Infanticide: Female tramps and big swinging balls

Infanticide: Female tramps and big swinging balls

Females combat infanticide with promiscuity

Infanticide, the killing of children, is a disturbingly common activity among males in several species of mammals. A new study reveals why it happens, but more importantly how females have learned to stop it: It all has to do with male competition, female promiscuity and who has the biggest testicles.

“In species in which infanticide occurs, testis size increases over generations, suggesting that females are more and more promiscuous to confuse paternity,” said lead author Dr Dieter Lukas, from University of Cambridge’s Department of Zoology.

The scenario goes as follows: Within a group of animals (say, baboons, or lions) one male tends to be the alpha and as such has mating priority with all females. Other males will eventually challenge, either when they reach maturity or the alpha male reaches old age. When they successfully usurp the alpha, they want to mate, but females with offspring typically aren’t capable of immediate reproduction. In order to change that, they’ll kill the former alpha’s offspring, thereby inducing fertility in the females.

That’s a terrible thing, but females develop a simple (and fun sounding) mitigation strategy: Promiscuity.

“Once sperm competition has become so intense that no male can be certain of his own paternity, infanticide disappears – since males face the risk of killing their own offspring, and might not get the benefit of siring the next offspring,” said Dr Lukas.

Basically, the females increase the odds of infant survival by mating with as many males as possible. By doing so, paternity becomes a crapshoot, and it isn’t worth it for the new alpha of the group to start killing offspring at the risk of cutting his own bloodline.

Not content to let the females have their way, males have evolved to compensate. Since mating occurs at a higher clip, sperm production significantly increases a given male’s chances of siring offspring. That’s why, in species where this behavior has been observed, the males tend to have larger testicles.
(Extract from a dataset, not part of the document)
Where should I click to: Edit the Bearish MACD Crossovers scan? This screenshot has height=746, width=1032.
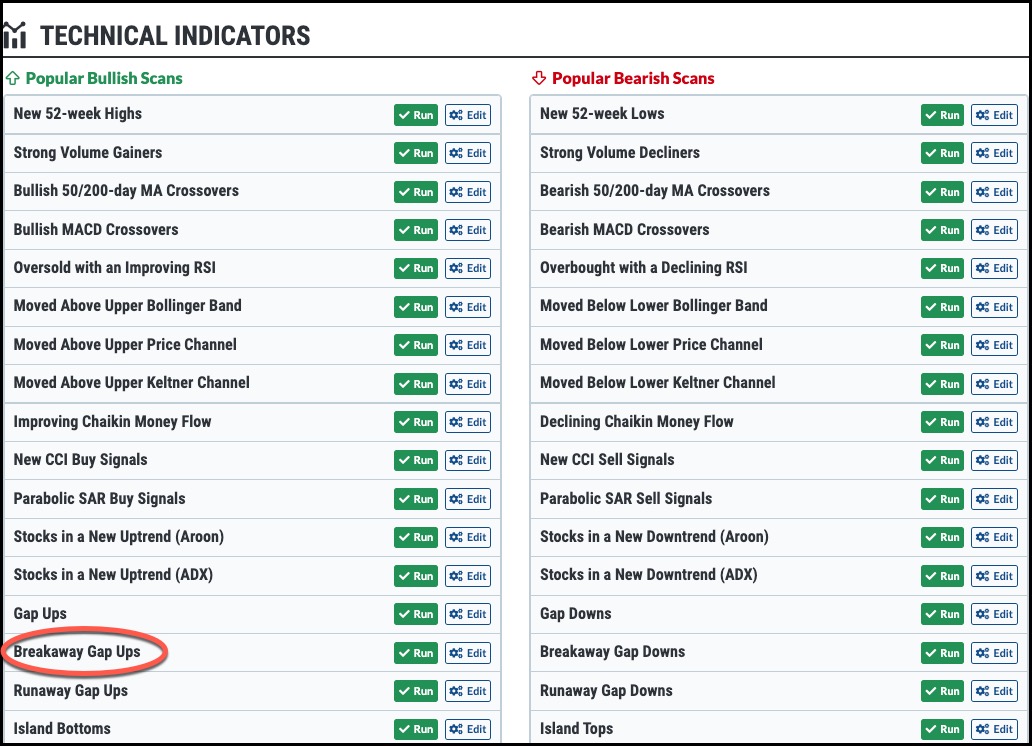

The data supports this: Bonobos and chimpanzees are very closely related species, yet their rates of infanticide are night and day – Male chimpanzees have been observed killing adolescents, where bonobos have not. It’s no surprise, then, that male bonobos’ testicles are on average 15% larger than those of their chimpanzee cousins. The same goes for male Canadian Townsend voles, who don’t commit infanticide and whose testes are a whopping 50% larger than their North American meadow vole relatives.

“While it had previously been suggested that infanticide might be an evolutionary driver in mammalian societies – leading to females allying themselves with other females or forming bonds with a specific male in order to defend their offspring – we’ve now shown that this isn’t the case: male infanticide is a consequence of variation in sociality, most commonly occurring in species where both sexes live together in stable groups,” said Lukas.